The slowdown by police in New York City recently would seem to be a limited example of the sit-down strike philosophy.
When workers at Ford, in the Thirties, called a strike action, a few were shot and killed and the strike was of short duration. Later workers at General Motors went to their work stations and remained idle, it was called a sit-down strike. It was a tipping point for unions and the Auto Workers Union became a viable entity in the history of Detroit.
The concept that police officers have the right to self defense while performing their dangerous job should be obvious. The fact that such a right can lead to egregious abuses of that right should also be obvious. Since discourse in America has disintegrated into a binary choice, compromise is rendered impossible to achieve.

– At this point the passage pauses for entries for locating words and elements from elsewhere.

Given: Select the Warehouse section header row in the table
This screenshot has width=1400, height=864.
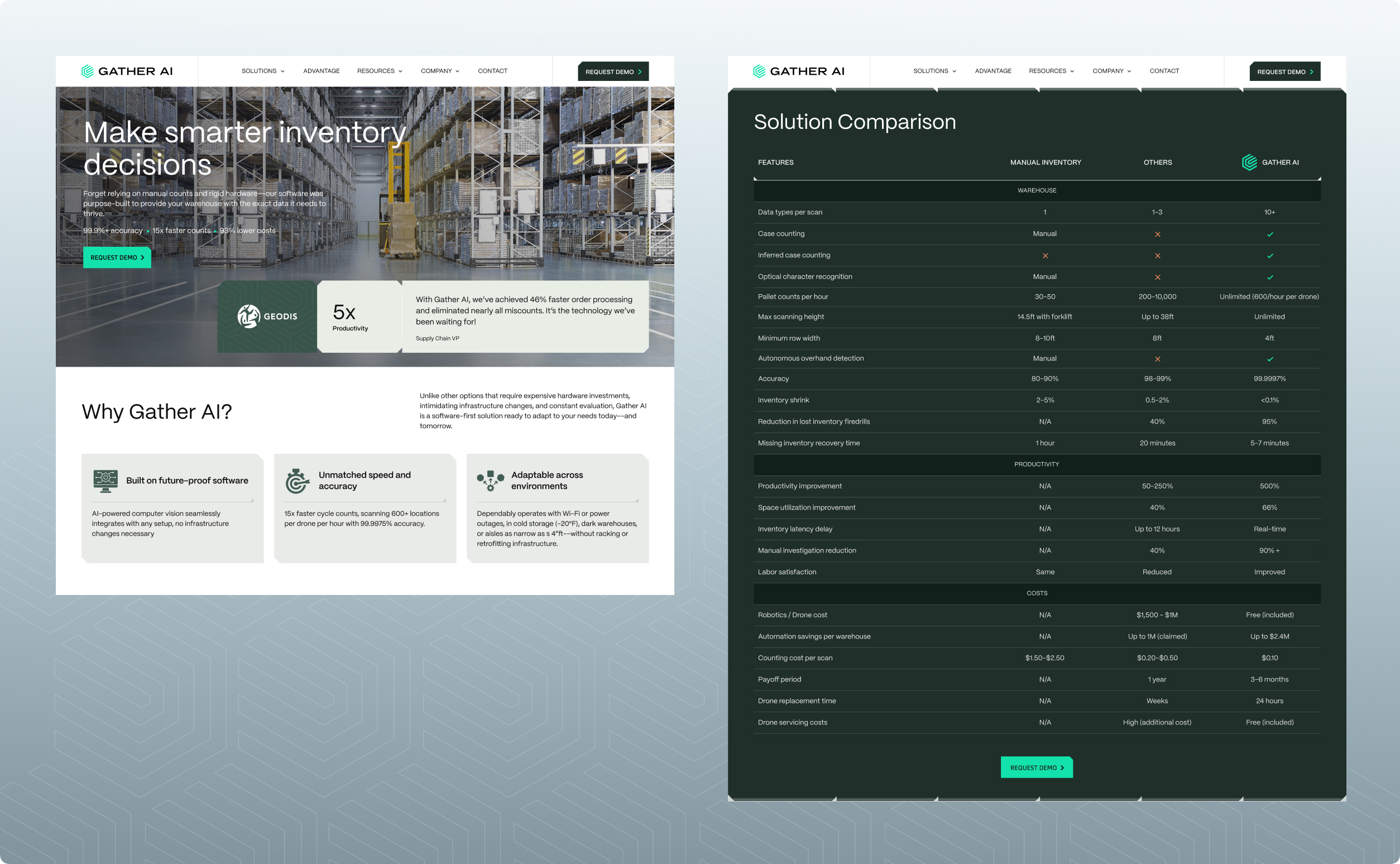Looking at the screenshot, I should coord(1037,190).
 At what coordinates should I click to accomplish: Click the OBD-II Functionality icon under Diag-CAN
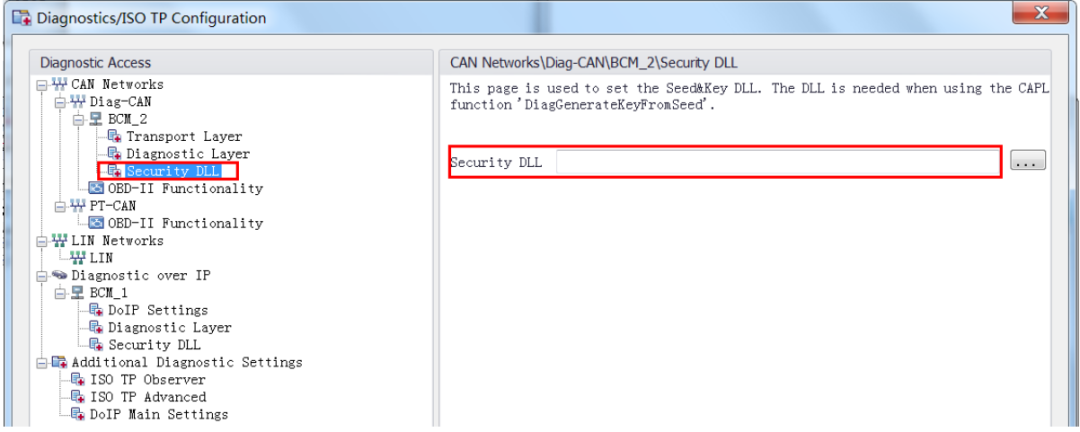click(96, 188)
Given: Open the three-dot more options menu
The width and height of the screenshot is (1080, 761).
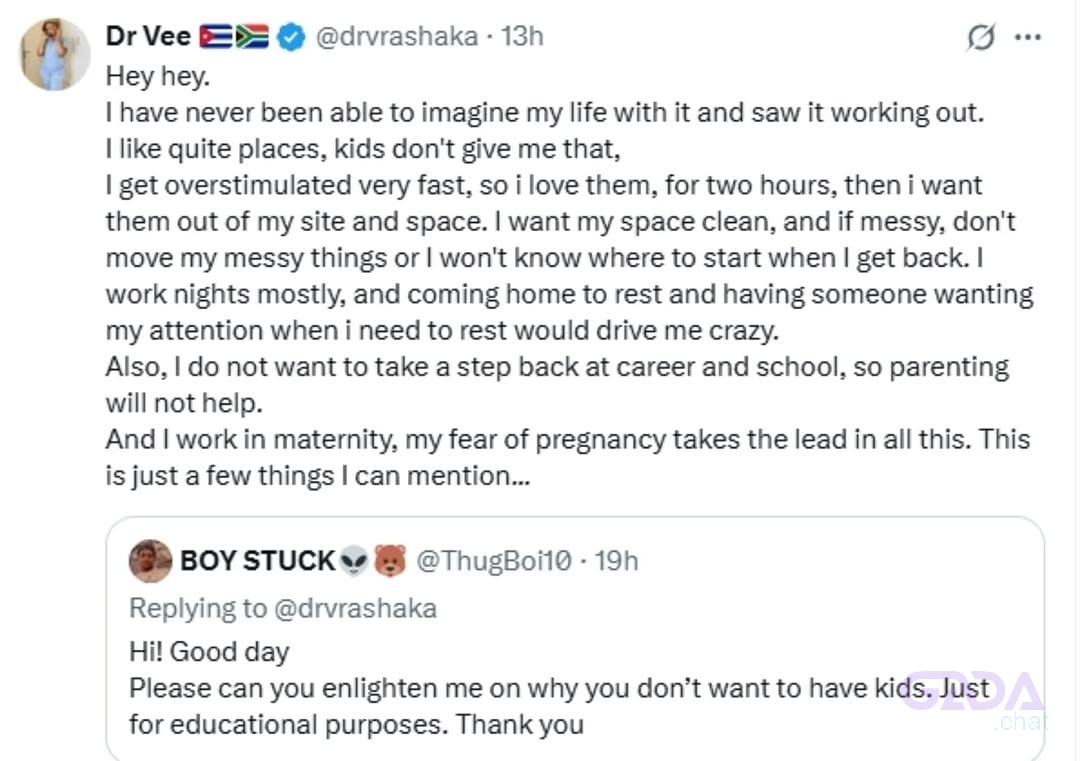Looking at the screenshot, I should [1028, 37].
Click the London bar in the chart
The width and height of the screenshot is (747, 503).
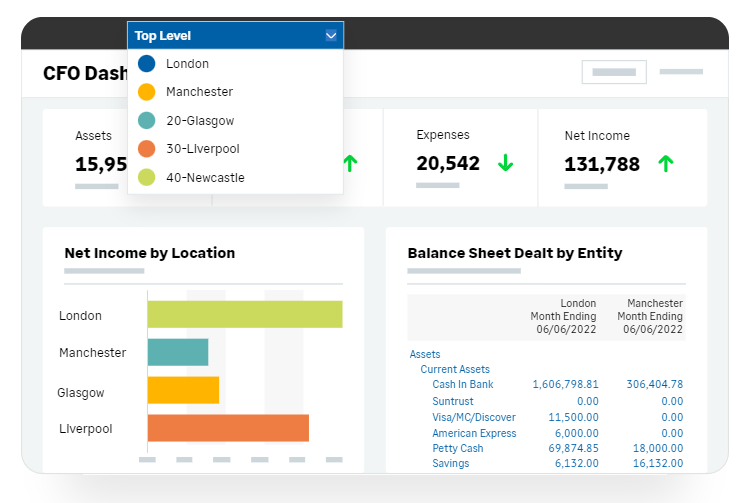coord(245,314)
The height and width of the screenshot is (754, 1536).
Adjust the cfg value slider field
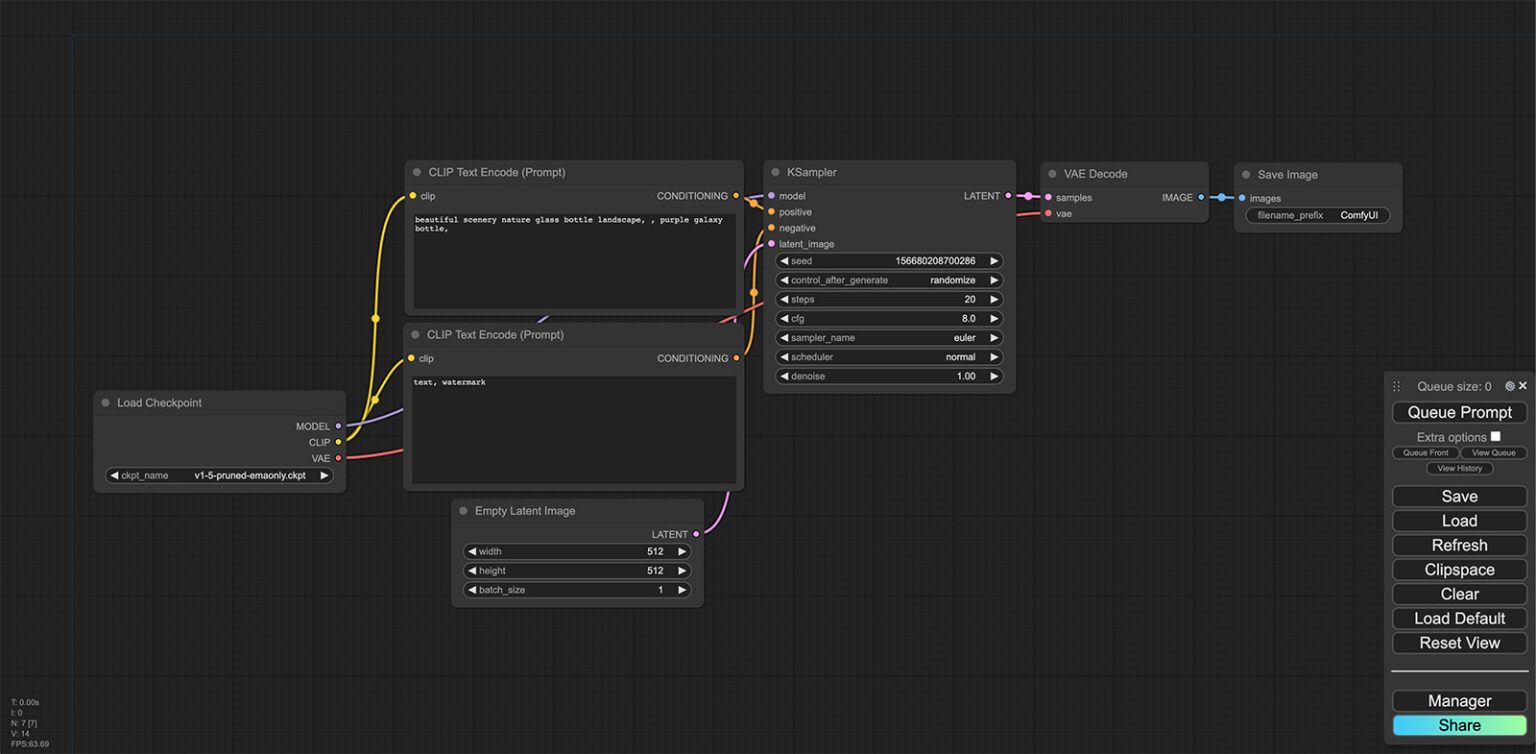889,319
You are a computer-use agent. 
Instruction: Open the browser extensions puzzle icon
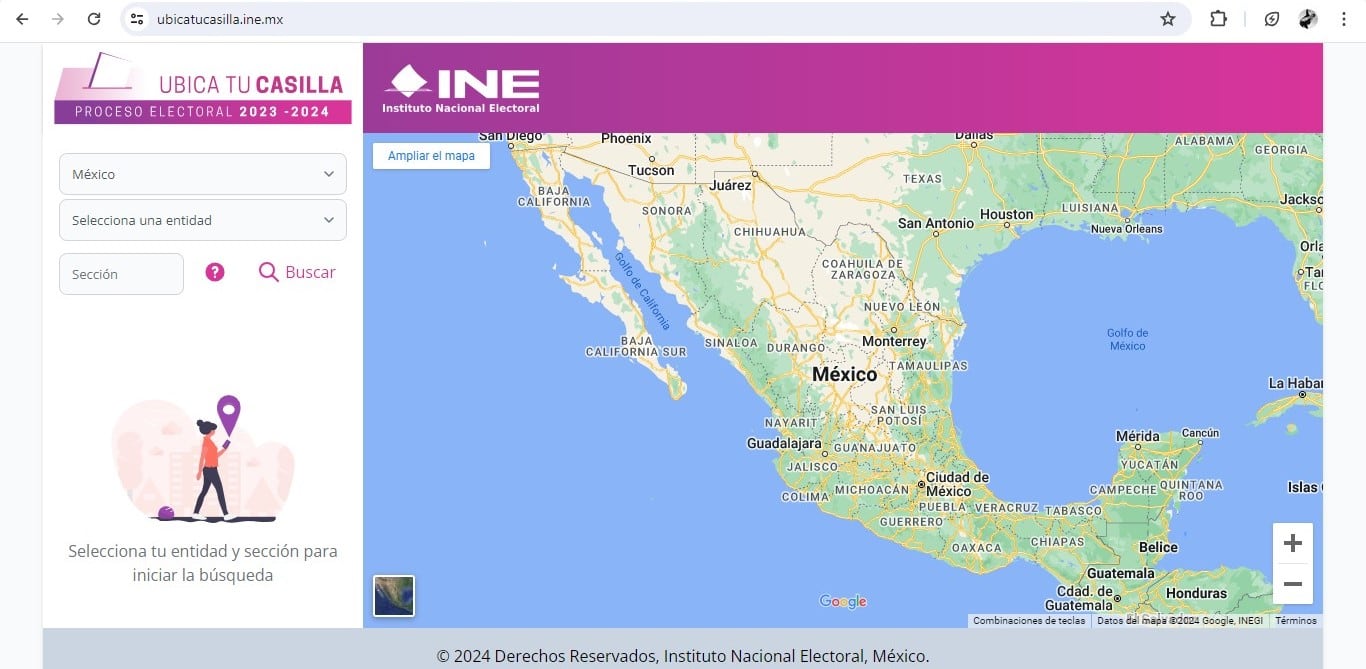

(Can’t you just imagine the voice of Lenny Bruce suggesting that a study commission come up with an acceptable number of yearly police shooting totals? )
The goal of zero accidental fatal police involved shootings is impossible to achieve. It should be obvious that castrating the concept of policing is a bad idea, too.
This year will have a massive amount of feature story potential. It is very unlikely that this column will be the first and only mention of the fact that the Battle of Britain will be marking its 75th anniversary this summer.
It also seems quite likely that for political pundits, 2015 will be a bumpy ride with the use of seatbelts being mandatory.
If Obama is impeached, and if the Vice President is sworn in as President, what will Hilary’s chances be for landing the 2016 Democratic Party’s Presidential Nomination? Don’t incumbent Presidents, who aren’t restricted by term limitations, have a lock on the nomination?
Wouldn’t it be more pleasant to be churning columns out describing delightful assignments such as (hypothetically speaking) a lunch/interview with an author in his hometown of San Francisco?
The closing quote this week is a famous line of dialogue from the film “Apocalypse Now:” “Charlie don’t surf!”
Now the disk jockey will play a the song with the title “Charlie don’t surf!,” the Kingston trio’s “MTA,” and Waylon Jenning’s song “Don’t you think this outlaw bit’s done got out of hand?” We have to go cover the 13th annual Noir City Film Festival (noircity dot com) which starts in San Francisco this weekend. Have a “no politically incorrect images” type week.